> [What you will do]
Of the entries below, return exactly those lines that fall between the one containing "This screenshot has height=1068, width=1120." and the one containing "Hide the 'Le", the two end lines included.

Saved data entries

:::::

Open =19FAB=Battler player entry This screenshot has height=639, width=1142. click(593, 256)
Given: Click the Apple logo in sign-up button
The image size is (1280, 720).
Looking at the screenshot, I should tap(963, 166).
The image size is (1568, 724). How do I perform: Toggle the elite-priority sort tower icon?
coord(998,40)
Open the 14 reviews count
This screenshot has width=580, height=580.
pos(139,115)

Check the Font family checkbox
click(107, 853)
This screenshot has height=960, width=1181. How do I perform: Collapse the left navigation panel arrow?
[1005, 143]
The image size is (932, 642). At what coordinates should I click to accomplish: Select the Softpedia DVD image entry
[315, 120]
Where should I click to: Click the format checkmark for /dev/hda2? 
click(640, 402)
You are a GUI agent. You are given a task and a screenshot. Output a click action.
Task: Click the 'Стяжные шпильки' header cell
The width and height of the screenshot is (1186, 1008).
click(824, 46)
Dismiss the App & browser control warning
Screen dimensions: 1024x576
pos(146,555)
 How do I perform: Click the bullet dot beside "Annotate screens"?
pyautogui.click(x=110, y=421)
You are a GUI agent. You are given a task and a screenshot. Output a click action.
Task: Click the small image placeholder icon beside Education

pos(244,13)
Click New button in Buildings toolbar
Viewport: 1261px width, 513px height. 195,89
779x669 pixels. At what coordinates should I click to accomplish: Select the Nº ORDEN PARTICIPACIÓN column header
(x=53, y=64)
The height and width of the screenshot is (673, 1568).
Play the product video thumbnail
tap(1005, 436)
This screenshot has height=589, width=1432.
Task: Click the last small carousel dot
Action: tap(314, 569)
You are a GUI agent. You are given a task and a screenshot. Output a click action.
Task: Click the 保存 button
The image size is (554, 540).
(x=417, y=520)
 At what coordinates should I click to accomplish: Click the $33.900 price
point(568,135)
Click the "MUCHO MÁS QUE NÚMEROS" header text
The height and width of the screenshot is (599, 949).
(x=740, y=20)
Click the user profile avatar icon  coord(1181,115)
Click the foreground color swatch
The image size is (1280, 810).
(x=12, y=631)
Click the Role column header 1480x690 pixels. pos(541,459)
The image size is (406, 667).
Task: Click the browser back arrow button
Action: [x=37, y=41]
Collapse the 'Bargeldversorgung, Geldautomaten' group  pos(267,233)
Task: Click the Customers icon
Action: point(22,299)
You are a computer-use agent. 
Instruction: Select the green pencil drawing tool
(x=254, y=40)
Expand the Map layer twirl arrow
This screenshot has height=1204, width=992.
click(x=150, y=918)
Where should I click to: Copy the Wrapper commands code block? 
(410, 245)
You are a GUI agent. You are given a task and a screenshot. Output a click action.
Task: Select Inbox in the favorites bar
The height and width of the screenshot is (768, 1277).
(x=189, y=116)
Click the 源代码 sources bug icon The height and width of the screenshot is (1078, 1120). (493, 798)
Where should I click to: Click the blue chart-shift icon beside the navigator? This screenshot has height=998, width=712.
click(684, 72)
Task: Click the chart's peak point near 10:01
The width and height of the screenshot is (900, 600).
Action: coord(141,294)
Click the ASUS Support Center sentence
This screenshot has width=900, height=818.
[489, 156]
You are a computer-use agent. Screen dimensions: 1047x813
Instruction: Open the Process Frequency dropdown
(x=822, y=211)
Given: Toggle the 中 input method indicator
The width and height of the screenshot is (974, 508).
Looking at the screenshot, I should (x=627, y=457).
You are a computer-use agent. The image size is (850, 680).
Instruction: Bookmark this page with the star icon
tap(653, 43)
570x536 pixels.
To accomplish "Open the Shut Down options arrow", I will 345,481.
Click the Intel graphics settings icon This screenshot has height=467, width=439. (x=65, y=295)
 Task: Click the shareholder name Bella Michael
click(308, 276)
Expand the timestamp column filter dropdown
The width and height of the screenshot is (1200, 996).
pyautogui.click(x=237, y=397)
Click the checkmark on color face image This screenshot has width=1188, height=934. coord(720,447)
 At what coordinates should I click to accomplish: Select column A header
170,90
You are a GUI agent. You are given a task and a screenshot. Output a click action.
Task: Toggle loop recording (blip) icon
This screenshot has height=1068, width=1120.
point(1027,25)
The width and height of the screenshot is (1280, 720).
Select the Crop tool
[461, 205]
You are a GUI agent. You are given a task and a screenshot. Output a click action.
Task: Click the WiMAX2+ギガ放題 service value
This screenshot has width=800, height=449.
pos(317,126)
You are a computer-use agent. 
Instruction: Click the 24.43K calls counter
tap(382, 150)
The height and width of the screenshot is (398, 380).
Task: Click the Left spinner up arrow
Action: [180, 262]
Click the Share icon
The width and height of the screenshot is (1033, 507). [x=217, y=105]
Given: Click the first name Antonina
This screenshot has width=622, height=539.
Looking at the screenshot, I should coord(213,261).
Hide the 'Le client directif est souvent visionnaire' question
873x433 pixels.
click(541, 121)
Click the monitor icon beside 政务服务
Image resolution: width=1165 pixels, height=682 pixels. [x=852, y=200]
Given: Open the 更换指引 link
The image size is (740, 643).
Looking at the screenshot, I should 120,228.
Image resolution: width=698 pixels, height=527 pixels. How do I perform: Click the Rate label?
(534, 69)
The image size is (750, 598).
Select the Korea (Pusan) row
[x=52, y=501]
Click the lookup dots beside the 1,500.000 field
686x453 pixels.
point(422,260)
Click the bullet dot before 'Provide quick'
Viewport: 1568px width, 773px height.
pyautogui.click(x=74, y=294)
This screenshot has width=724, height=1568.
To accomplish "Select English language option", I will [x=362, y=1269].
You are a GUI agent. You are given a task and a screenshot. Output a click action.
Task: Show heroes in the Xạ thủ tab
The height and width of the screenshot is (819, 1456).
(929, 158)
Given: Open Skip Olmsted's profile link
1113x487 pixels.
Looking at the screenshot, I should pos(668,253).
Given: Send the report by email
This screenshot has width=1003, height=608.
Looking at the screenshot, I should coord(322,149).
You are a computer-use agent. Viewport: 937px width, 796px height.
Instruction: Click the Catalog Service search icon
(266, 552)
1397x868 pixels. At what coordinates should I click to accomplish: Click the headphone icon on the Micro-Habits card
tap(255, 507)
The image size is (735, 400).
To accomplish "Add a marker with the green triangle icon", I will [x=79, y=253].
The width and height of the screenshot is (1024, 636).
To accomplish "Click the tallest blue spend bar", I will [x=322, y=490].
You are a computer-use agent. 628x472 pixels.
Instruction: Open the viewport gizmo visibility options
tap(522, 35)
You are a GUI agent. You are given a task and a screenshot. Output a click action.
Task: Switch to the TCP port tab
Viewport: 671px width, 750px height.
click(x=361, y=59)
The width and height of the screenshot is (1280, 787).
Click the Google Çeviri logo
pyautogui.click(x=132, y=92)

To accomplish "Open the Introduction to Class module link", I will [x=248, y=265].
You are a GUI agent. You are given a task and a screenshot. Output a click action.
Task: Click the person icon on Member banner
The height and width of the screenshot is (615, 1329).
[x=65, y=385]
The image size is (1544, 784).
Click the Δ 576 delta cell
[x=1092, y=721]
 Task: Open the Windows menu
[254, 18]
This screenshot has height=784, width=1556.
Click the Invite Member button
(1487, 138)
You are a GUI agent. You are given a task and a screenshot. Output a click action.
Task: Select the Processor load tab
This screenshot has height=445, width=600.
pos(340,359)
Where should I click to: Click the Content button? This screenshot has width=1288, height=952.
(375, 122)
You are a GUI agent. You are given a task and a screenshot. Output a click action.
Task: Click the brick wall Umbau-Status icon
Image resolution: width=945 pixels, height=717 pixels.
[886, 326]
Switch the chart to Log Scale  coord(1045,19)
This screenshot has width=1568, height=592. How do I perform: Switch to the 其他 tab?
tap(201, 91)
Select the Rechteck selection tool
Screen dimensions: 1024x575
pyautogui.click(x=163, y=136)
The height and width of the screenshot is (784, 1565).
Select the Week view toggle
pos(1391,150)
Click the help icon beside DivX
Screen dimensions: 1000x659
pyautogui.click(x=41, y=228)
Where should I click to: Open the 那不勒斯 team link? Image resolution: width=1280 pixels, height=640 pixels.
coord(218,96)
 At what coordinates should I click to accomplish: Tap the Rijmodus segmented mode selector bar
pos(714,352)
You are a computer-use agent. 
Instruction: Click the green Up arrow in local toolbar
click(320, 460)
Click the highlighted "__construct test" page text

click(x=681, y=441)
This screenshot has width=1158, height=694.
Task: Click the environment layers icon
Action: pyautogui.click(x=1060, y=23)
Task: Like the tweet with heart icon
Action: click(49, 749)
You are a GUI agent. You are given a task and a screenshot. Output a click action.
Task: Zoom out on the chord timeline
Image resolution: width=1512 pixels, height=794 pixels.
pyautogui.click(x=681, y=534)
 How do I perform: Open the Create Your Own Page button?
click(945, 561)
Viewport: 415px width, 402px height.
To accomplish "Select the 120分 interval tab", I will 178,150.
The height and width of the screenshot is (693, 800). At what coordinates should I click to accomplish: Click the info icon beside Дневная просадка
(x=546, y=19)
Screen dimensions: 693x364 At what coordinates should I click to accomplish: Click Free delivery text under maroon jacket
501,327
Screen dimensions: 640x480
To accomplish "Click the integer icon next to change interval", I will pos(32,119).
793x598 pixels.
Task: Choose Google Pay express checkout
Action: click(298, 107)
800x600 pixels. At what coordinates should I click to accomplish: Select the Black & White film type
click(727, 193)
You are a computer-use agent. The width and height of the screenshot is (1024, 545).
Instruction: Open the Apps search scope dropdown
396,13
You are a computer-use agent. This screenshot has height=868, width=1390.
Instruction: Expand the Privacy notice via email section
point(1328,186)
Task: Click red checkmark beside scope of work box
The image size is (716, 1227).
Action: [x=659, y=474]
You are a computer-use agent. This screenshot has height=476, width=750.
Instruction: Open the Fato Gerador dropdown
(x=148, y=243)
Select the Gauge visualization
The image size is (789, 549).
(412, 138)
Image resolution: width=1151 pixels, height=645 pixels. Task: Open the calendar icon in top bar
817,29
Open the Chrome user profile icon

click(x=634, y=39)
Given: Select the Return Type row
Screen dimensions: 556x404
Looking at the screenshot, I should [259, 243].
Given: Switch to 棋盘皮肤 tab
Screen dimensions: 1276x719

:::::

> [Answer to this task]
This screenshot has height=1068, width=1120.
point(1027,25)
The width and height of the screenshot is (1280, 720).
Select the Crop tool
[461, 205]
You are a GUI agent. You are given a task and a screenshot. Output a click action.
Task: Click the WiMAX2+ギガ放題 service value
This screenshot has width=800, height=449.
pos(317,126)
You are a computer-use agent. 
Instruction: Click the 24.43K calls counter
tap(382, 150)
The height and width of the screenshot is (398, 380).
Task: Click the Left spinner up arrow
Action: [180, 262]
Click the Share icon
The width and height of the screenshot is (1033, 507). [x=217, y=105]
Given: Click the first name Antonina
This screenshot has width=622, height=539.
Looking at the screenshot, I should coord(213,261).
Hide the 'Le client directif est souvent visionnaire' question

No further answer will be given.